▸ ASSIGNMENT: In this exercise, the data must be written out exactly.

INPUT Start Marker

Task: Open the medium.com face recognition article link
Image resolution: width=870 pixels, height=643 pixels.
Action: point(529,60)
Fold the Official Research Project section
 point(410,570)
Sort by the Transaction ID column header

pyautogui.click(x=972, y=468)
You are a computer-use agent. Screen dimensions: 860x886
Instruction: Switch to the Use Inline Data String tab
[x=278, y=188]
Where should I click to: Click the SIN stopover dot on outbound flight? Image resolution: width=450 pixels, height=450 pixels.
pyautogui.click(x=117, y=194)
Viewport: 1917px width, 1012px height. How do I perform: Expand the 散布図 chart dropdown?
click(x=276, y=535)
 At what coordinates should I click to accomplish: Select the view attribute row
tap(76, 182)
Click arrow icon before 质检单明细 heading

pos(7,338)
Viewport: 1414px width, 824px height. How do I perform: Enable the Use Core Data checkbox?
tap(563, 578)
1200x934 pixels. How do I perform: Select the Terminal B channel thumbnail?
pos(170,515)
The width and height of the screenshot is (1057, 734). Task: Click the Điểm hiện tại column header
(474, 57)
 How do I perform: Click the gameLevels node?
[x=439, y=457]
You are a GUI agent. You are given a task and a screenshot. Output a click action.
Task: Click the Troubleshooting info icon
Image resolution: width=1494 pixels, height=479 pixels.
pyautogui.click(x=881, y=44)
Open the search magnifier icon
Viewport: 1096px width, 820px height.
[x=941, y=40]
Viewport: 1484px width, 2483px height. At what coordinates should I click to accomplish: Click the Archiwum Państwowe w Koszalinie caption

INPUT End Marker

▸ ANSWER:
Task: Open the medium.com face recognition article link
Image resolution: width=870 pixels, height=643 pixels.
Action: point(529,60)
Fold the Official Research Project section
 point(410,570)
Sort by the Transaction ID column header

pyautogui.click(x=972, y=468)
You are a computer-use agent. Screen dimensions: 860x886
Instruction: Switch to the Use Inline Data String tab
[x=278, y=188]
Where should I click to: Click the SIN stopover dot on outbound flight? Image resolution: width=450 pixels, height=450 pixels.
pyautogui.click(x=117, y=194)
Viewport: 1917px width, 1012px height. How do I perform: Expand the 散布図 chart dropdown?
click(x=276, y=535)
 At what coordinates should I click to accomplish: Select the view attribute row
tap(76, 182)
Click arrow icon before 质检单明细 heading

pos(7,338)
Viewport: 1414px width, 824px height. How do I perform: Enable the Use Core Data checkbox?
tap(563, 578)
1200x934 pixels. How do I perform: Select the Terminal B channel thumbnail?
pos(170,515)
The width and height of the screenshot is (1057, 734). Task: Click the Điểm hiện tại column header
(474, 57)
 How do I perform: Click the gameLevels node?
[x=439, y=457]
You are a GUI agent. You are given a task and a screenshot. Output a click action.
Task: Click the Troubleshooting info icon
Image resolution: width=1494 pixels, height=479 pixels.
pyautogui.click(x=881, y=44)
Open the search magnifier icon
Viewport: 1096px width, 820px height.
[x=941, y=40]
Viewport: 1484px width, 2483px height. At what coordinates should I click to accomplish: Click the Archiwum Państwowe w Koszalinie caption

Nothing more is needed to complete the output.